Thanks, will take a better shot in a bit!

If it came from Boxcar then it was almost certainly printed with photopolymer plates. The same is true for the images in the linked article. Photopolymer is capable of great detail, but there is a learning curve. Start simple and get to know your press. Once you’ve mastered inking, packing, pressure, etc. you should have no problem producing images like these.

You might try your local bookstore for any Dover publications books. They have an entire line of books with royalty-free illustrations and designs. The newer books include a CD to save you from scanning the images.

Hope this helps,

That’s a pretty large image with a lot of coverage, to attempt on an Adana of any size — I think it would be a challenge to print on a Chandler & Price.


Thanks for the advice everyone :)

The image is probably about 4x3 inches (thereabouts). Yes, definitely large for my home adana… but one can only try (and hope). I guess its about learning the limitations of the equipment :)

Thanks for the advice everyone :)

The image is probably about 4x3 inches (thereabouts). Yes, definitely large for my home adana… but one can only try (and hope). I guess its about learning the limitations of the equipment :)
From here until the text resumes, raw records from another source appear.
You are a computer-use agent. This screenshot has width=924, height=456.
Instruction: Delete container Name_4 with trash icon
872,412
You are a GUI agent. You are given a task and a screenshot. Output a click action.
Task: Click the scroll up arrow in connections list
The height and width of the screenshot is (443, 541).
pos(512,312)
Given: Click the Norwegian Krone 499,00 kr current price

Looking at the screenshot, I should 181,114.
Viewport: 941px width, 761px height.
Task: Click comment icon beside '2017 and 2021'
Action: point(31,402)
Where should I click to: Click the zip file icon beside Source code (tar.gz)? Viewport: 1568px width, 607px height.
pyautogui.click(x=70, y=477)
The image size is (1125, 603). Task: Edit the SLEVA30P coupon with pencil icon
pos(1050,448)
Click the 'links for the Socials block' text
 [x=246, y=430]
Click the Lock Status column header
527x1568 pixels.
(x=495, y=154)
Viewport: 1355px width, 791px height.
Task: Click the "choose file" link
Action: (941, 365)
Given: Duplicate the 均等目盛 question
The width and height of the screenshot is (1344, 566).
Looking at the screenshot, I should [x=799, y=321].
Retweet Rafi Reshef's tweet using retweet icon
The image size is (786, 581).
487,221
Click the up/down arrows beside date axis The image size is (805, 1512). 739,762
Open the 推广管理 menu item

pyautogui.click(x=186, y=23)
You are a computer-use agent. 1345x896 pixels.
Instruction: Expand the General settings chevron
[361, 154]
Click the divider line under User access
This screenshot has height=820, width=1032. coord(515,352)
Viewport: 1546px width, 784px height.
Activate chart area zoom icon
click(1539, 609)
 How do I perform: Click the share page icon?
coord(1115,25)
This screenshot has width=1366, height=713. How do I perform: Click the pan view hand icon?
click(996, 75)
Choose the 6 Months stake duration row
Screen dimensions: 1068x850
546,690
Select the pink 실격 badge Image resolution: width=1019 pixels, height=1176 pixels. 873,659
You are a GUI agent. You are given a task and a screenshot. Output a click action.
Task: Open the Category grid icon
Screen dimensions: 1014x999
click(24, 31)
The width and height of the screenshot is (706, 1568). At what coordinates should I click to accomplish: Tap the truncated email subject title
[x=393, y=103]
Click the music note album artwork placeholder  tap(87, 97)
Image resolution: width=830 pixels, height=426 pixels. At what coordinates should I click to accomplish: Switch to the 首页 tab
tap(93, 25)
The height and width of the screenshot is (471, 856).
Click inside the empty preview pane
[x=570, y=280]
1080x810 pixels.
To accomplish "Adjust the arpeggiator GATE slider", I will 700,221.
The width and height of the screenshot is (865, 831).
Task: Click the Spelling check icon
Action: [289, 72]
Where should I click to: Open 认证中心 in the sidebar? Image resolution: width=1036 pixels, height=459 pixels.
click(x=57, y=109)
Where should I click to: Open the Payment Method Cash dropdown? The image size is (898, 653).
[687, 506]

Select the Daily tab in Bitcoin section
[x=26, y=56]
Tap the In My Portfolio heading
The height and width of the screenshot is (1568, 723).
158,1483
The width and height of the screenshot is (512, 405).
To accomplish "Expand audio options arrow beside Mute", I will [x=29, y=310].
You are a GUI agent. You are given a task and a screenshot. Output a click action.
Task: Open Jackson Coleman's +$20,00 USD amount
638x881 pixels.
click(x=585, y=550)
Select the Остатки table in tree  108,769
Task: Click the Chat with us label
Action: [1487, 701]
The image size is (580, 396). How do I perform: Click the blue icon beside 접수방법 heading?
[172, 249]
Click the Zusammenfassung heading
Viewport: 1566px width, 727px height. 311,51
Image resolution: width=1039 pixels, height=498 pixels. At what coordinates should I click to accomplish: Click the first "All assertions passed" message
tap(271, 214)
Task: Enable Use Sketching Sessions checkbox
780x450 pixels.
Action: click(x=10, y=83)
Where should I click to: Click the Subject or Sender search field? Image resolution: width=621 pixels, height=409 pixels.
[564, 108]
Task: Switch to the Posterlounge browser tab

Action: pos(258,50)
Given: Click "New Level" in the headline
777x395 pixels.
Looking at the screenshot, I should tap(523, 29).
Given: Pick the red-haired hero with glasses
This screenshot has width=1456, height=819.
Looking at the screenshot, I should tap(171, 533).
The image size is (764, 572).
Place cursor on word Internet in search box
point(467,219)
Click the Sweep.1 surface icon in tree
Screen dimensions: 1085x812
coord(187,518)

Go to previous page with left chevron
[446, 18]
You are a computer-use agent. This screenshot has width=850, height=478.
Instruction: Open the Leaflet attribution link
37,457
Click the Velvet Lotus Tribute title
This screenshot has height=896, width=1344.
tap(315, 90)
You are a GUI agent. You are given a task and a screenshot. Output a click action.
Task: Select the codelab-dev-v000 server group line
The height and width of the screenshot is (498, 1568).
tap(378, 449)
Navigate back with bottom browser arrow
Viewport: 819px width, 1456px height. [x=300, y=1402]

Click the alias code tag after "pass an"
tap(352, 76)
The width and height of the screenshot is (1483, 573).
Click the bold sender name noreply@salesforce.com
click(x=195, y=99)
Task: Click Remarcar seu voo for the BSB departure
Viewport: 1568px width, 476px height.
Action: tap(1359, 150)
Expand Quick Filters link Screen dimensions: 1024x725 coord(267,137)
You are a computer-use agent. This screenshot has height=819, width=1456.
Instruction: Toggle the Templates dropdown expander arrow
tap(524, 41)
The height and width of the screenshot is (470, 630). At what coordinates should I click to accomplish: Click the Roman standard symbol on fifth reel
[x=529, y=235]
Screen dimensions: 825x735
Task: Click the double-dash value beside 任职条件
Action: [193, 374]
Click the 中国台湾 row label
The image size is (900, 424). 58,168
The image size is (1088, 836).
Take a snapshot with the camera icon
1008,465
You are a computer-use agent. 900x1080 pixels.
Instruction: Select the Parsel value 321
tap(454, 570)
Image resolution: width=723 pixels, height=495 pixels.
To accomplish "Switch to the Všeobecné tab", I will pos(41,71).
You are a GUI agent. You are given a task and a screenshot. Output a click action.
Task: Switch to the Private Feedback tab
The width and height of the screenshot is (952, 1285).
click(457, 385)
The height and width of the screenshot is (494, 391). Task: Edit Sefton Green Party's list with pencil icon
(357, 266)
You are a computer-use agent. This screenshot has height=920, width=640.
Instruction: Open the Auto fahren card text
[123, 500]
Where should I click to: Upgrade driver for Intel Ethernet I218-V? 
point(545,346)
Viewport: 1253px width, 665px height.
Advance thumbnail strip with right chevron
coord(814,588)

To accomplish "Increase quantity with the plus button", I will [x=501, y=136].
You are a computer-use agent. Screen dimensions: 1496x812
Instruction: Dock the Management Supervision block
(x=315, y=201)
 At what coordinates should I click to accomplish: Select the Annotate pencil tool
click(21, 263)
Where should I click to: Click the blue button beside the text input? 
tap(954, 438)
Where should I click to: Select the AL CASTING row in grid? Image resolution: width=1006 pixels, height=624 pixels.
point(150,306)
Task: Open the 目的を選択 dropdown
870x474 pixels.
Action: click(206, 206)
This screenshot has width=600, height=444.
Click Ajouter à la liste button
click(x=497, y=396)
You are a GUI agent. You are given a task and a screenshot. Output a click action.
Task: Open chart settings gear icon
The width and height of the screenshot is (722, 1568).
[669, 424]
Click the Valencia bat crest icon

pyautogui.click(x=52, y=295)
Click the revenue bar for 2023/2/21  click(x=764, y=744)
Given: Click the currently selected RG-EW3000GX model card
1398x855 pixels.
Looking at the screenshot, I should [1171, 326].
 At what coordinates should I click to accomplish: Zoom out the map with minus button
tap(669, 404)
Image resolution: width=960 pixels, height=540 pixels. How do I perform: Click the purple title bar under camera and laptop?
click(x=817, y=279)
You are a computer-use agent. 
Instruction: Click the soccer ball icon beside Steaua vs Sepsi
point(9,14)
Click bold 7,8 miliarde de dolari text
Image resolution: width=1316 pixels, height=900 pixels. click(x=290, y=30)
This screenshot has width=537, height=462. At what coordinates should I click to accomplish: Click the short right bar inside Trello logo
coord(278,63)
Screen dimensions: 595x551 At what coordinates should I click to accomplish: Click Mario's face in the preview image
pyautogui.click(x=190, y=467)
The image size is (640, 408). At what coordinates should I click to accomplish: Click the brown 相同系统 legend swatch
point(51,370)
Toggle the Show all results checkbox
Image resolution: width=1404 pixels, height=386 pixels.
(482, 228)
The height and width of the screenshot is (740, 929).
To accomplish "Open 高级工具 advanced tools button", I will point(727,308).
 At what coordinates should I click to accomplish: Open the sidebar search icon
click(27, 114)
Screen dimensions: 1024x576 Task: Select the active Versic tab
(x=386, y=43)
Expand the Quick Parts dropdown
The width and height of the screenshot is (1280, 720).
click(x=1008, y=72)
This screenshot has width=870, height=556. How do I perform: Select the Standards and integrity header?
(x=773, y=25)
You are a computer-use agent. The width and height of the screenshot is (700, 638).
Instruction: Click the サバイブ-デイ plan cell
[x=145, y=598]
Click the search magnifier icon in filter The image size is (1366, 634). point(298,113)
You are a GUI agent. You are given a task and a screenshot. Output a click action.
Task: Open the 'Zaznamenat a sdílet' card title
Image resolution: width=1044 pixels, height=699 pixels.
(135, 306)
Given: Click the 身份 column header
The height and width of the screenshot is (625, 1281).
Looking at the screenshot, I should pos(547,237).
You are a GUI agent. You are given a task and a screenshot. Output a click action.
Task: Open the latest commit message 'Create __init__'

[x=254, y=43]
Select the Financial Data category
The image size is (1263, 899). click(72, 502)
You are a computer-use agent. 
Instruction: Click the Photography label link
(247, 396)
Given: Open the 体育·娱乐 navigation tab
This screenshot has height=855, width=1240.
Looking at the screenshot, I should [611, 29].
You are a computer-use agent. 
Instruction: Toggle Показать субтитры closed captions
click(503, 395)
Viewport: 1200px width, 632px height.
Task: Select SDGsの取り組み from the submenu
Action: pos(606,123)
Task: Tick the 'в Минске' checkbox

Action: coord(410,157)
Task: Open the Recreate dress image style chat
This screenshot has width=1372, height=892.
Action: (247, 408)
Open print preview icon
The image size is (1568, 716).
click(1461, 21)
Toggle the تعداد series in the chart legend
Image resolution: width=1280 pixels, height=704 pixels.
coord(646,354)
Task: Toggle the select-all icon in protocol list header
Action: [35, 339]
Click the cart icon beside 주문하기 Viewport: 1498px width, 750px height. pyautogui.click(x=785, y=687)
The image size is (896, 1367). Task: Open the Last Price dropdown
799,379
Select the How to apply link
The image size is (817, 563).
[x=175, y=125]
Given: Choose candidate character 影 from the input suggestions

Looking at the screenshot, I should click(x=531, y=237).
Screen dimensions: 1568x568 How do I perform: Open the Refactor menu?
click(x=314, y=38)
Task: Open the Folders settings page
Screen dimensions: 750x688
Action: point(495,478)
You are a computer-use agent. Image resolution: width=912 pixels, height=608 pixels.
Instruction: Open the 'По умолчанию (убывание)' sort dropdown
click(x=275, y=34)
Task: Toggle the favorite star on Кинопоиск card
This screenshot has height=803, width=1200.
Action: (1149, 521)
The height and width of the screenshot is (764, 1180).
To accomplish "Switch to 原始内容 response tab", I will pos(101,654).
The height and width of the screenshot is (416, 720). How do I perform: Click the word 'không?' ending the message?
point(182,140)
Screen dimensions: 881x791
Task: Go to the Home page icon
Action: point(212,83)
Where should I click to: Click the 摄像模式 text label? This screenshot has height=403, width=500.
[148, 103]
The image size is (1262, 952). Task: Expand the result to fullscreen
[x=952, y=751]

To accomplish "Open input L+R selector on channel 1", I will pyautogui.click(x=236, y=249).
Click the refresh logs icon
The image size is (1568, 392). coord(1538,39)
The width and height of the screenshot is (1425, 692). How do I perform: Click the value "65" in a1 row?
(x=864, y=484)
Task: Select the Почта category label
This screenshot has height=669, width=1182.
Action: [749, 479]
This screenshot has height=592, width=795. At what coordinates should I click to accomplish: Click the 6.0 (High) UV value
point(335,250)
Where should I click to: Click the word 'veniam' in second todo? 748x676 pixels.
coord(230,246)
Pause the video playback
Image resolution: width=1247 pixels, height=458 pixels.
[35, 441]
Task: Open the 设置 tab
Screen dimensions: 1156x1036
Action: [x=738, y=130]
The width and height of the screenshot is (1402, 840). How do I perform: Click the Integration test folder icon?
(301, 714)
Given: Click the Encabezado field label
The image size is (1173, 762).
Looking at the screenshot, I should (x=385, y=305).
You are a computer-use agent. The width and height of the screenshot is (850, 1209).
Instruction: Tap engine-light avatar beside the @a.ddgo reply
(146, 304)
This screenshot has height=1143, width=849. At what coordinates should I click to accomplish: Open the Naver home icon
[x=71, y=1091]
And please, please: ‘printed in letterpress’ and not ‘letterpressed’…

I believe it would be more appropriate to say “letterpress printed.”

Hello sprockett,

Here’s one site I use to find free vintage-looking clip art: The understanding, however, is that it’s not for commercial use.

Whenever I’ve used downloaded images, I’ve always had to clean them up in Illustrator to get what I’m aiming for, and usually I have them vectorized, though a very high resolution scan is good too, especially if you want to avoid “computer-looking” art.


Thanks so much everyone…

Apololgies regarding terminology, I will not be using “letterpressed” anymore :)

Barbara: Your tip has been sooo helpful, much appreciated!


Photopolymer plates are capable of delivering incredible detail:

Not sure you can get there with an Adana, but you can do better than…



BEAUTIFUL work on the aaron horkey illustrations…

I’m inspired :)

Thanks for sharing.

BTW: Is there a reason one would use steel backed photo polymer vs pure photo polymer plates?


You’re welcome and thanks.

If you were wondering if you should switch from polyester-backed plates to steel-backed plates I would not recommend that. You already have a base, and magnetic bases are quite expensive. With the exception of the PatMag, this type of base was developed for industry use and production presses. They would be a waste of money on an Adana.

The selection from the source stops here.